■ **WHAT IS BEING ASKED**
In the entries below, find the line with "Click Амалия's avatar icon in employee list" and print exactly every line from there up to and including the line with "How do I perform: Run", with no other lines.

■ **RECORDED DATA**

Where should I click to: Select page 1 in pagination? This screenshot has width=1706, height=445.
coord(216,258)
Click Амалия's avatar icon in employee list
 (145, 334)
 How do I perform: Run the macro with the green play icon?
* * *
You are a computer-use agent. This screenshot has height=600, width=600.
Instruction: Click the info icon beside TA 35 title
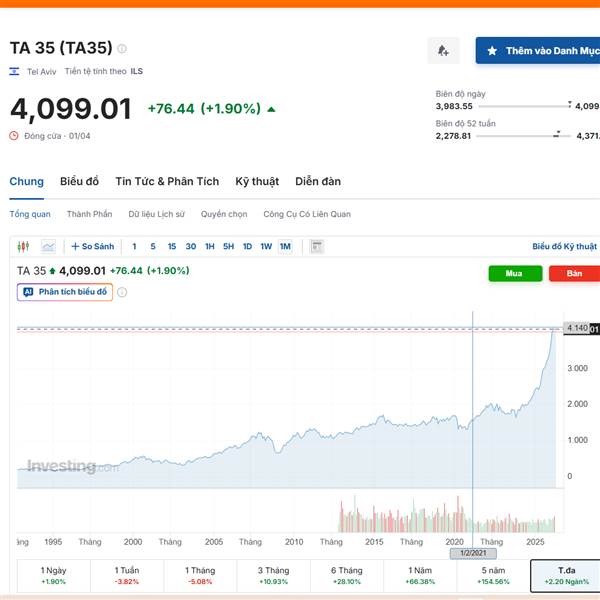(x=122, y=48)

■ **SOLVED EXERCISE**
Click Амалия's avatar icon in employee list
 (145, 334)
 How do I perform: Run the macro with the green play icon?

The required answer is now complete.